Personal information
- Born: December 3, 1993 (age 32) Umatilla, Florida, U.S.
- Listed height: 6 ft 1 in (1.85 m)
- Listed weight: 175 lb (79 kg)

Career information
- High school: Montverde Academy (Montverde, Florida)
- College: Florida (2013–2017)
- NBA draft: 2017: undrafted
- Playing career: 2017–present

Career history
- 2017–2018: Alba Fehérvár
- 2018–2019: APOEL
- 2019–2020: Eisbären Bremerhaven
- 2020: Wilki Morskie Szczecin
- 2020–2021: Science City Jena
- 2021: Pärnu
- 2021–2022: Antalya Güneşi
- 2024: Shenzhen Leopards

Career highlights
- Second-team All-SEC (2017); SEC All-Defensive Team (2017); McDonald's All-American (2013);

= Kasey Hill =

American basketball player

Kasey Jamal Hill (born December 3, 1993) is an American professional basketball player who last played for Shenzhen Leopards of the Chinese Basketball Association (CBA). He played college basketball for the Florida Gators.

==Early life==
Hill was raised by Jeff and Jennie Simmons after his father was sent to prison. He befriended their son, Kyle, in grade school. Hill was named a McDonald's All-American as a senior in high school. He played high school basketball at Montverde Academy alongside future Florida teammate Michael Frazier II.

==College career==
In Hill's freshman season, Florida reached the Final Four. He was a backup point guard to Scottie Wilbekin. During his time at UF, Hill made 57.7% of his free throws. In the 2016–17 season under Florida coach Mike White, Hill averaged 9.7 points, 2.9 rebounds, 1.7 steals, and 0.1 blocks per game, earning him a spot on the SEC All-Defensive Team. Hill's 2016–17 season was littered with standout performances such as the 22-point defeat of Kentucky on February 4 when he achieved 21 points, 5 rebounds, and 4 assists in front of a sold-out crowd at the newly renovated O'Connell Center.

==Professional career==
Following the close of his college career, Hill signed with Alba Fehérvár of the Hungarian League on July 21, 2017.

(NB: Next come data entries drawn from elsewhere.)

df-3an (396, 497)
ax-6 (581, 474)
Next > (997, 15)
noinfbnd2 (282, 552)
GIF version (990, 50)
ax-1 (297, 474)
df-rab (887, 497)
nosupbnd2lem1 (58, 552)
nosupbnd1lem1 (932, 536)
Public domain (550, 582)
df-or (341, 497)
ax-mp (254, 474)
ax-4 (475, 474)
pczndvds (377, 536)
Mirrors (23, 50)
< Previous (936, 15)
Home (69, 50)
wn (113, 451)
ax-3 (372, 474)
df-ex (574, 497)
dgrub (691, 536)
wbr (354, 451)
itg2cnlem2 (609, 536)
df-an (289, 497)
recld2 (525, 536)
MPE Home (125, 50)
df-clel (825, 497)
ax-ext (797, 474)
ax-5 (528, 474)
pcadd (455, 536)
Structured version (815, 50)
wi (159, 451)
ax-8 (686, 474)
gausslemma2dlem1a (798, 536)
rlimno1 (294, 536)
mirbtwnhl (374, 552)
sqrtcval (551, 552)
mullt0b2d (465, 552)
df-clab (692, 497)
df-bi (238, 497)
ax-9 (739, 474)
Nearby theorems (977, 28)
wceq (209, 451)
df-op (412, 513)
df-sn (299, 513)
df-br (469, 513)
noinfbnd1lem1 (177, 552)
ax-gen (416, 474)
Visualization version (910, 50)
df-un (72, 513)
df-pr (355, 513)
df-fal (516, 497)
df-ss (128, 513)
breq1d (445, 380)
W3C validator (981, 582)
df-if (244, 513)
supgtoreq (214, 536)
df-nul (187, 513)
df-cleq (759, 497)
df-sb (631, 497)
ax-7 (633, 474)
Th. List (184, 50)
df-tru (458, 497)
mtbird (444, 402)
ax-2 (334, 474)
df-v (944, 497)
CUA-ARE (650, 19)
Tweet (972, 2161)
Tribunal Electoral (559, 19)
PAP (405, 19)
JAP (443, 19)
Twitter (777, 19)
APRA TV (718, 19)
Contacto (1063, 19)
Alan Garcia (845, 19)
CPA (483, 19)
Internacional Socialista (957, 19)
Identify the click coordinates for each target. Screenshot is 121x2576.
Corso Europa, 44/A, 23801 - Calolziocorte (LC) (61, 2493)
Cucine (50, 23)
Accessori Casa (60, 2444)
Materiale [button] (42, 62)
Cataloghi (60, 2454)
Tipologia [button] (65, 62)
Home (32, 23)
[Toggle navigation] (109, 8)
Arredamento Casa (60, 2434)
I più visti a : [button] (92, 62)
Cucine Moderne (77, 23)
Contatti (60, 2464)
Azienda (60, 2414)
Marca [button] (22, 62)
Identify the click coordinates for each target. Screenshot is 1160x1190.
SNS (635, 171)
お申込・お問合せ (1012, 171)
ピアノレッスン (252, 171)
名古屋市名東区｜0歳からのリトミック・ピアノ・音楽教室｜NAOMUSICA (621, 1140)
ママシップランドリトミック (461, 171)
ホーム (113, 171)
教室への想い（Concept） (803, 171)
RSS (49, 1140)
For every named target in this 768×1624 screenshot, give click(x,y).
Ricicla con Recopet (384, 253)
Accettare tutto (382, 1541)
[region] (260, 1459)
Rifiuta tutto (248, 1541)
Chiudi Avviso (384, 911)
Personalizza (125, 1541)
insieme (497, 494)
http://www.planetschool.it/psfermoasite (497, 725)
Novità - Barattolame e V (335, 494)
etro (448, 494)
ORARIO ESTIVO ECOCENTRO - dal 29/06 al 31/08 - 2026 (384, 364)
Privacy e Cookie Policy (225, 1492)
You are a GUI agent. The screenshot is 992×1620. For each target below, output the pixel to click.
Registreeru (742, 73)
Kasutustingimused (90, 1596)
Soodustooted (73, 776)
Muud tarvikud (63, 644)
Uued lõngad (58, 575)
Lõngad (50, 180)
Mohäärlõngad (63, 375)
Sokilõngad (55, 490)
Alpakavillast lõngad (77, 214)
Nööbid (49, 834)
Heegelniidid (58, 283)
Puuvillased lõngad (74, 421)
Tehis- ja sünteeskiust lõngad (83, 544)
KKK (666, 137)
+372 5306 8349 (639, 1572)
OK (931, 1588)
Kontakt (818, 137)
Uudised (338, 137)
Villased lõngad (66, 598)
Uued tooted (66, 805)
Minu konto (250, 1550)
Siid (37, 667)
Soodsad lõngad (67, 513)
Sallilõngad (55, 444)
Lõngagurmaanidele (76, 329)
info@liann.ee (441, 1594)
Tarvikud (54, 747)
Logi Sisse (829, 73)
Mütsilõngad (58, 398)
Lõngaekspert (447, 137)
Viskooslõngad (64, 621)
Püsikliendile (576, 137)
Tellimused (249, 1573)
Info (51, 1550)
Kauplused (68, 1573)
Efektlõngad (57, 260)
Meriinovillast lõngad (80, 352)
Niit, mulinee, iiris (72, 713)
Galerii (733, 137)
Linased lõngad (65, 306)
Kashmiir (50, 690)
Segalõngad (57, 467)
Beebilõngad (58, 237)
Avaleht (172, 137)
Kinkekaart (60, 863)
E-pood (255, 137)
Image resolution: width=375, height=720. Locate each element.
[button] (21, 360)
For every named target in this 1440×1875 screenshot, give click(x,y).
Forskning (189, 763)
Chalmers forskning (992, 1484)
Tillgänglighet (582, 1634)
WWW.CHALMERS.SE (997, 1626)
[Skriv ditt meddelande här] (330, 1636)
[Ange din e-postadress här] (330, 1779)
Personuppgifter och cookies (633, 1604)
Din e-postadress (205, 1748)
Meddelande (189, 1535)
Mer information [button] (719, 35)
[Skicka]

On August 12, 2019, Hill signed with Eisbären Bremerhaven of the German ProA. On August 3, 2020, Hill signed with Wilki Morskie Szczecin of the Polish Basketball League. In six games he averaged 6.0 points, 1.7 rebounds and 3.3 assists per game. Hill parted ways with the team on October 8.

On December 7, 2020, he has signed with Science City Jena of the German ProA.